魔法武器が欲しい!
1年ぶりの更新(笑)
竜騎士協会を後にした俺達は街のはずれにある廃墟へと向かっていた。
どうやらそこに目的のギューリウス・マクワイアと言う人物がいるらしい。
「ギューリウス・マクワイアか、アリアさんも何もあいつをウィルバルトに紹介しなくてもいいのにな」
「ビル―トは知っているのか?」
「当たり前だ、メルディも知っている。知らないのはお前位じゃないか?」
ビル―トの言葉を聞いていたメルディは何度も首を縦にふった。
ギューリウス・マクワイア? やっぱり初めて聞く名前なんだけどな。
アリアさんに貰った資料によると彼は魔法武器を製作する武具屋の中でも特に優れた武器を作るらしい。

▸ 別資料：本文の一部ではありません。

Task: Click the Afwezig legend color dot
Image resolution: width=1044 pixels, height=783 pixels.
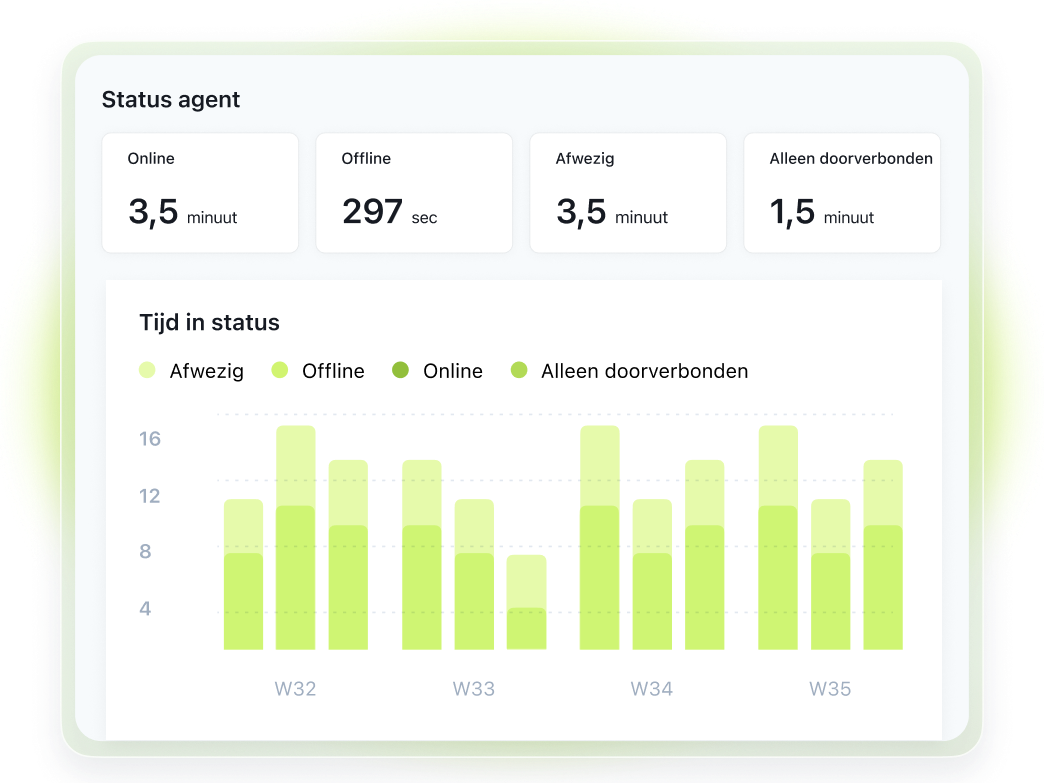Action: click(x=147, y=371)
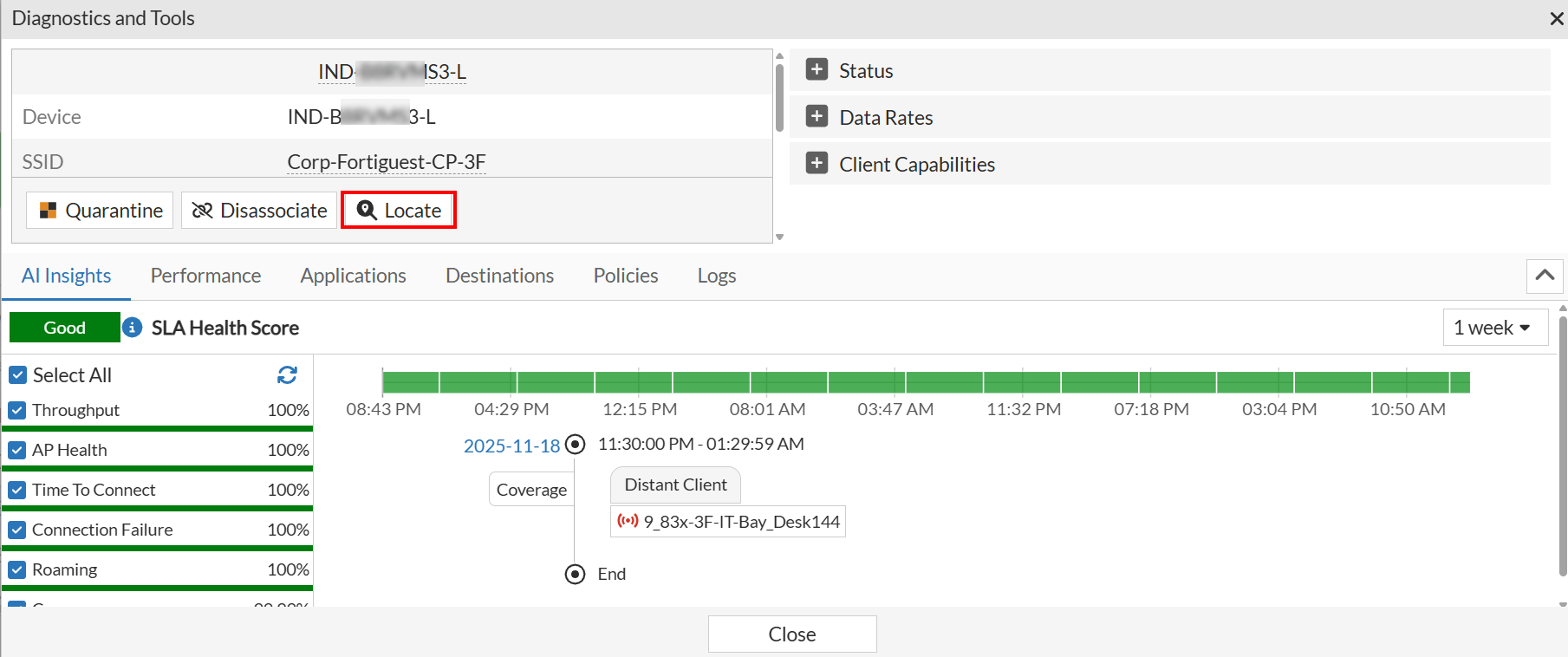This screenshot has height=657, width=1568.
Task: Click the End timeline marker icon
Action: click(575, 574)
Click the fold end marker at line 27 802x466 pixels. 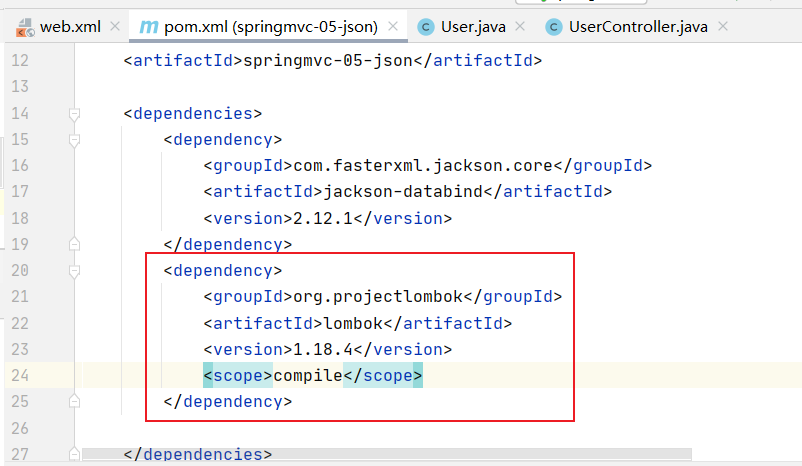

ただその素性は謎に包まれ何歳なのかも誰も知らない、廃墟に住む変わり者。
「こんな人でも俺の初めての魔法武器を作ってくれるかもしれないんだ、楽しみだなぁ」
「全く、ウィルバルトはお気楽でいいわね。ギューリウス・マクワイアっていったら貴族なら誰でも知ってる変人よ?」
「大丈夫だよ! なぁヴェストニア?」
「……」
あ、こいつ宝石を取り上げられたショックからまだ立ち直れていないだった……。
ヴェストニアは俺の言葉にも答えず、頭の上でうつぶせで倒れたままだ。
まぁいいか。えっとそろそろ到着するはずだけど。
「……あ、ここじゃないか?」
しばらくすると俺達の目の前にボロボロの石造りの建物が現れた。
一見ただの廃墟だが、よく見ると煙突から煙が出ている。誰かが住んでいることは間違いないみたいだ。
「な、なんだか緊張してきた」
初めての魔法武器、それを手に入れることが出来るかもしれないという高揚感で俺の体は一杯だった。
しかしいつまでもこうはしていられない。
意を決し目の前の扉に手を伸ばしたその時、まるで待っていたかのようにひとりでに扉が開いたのだった。
「……さぁお入りなさい」
な、なんだ誰かの声が……。
建物の中は数本の蝋燭、そして一つの暖炉に照らされるだけの薄暗い空間だった。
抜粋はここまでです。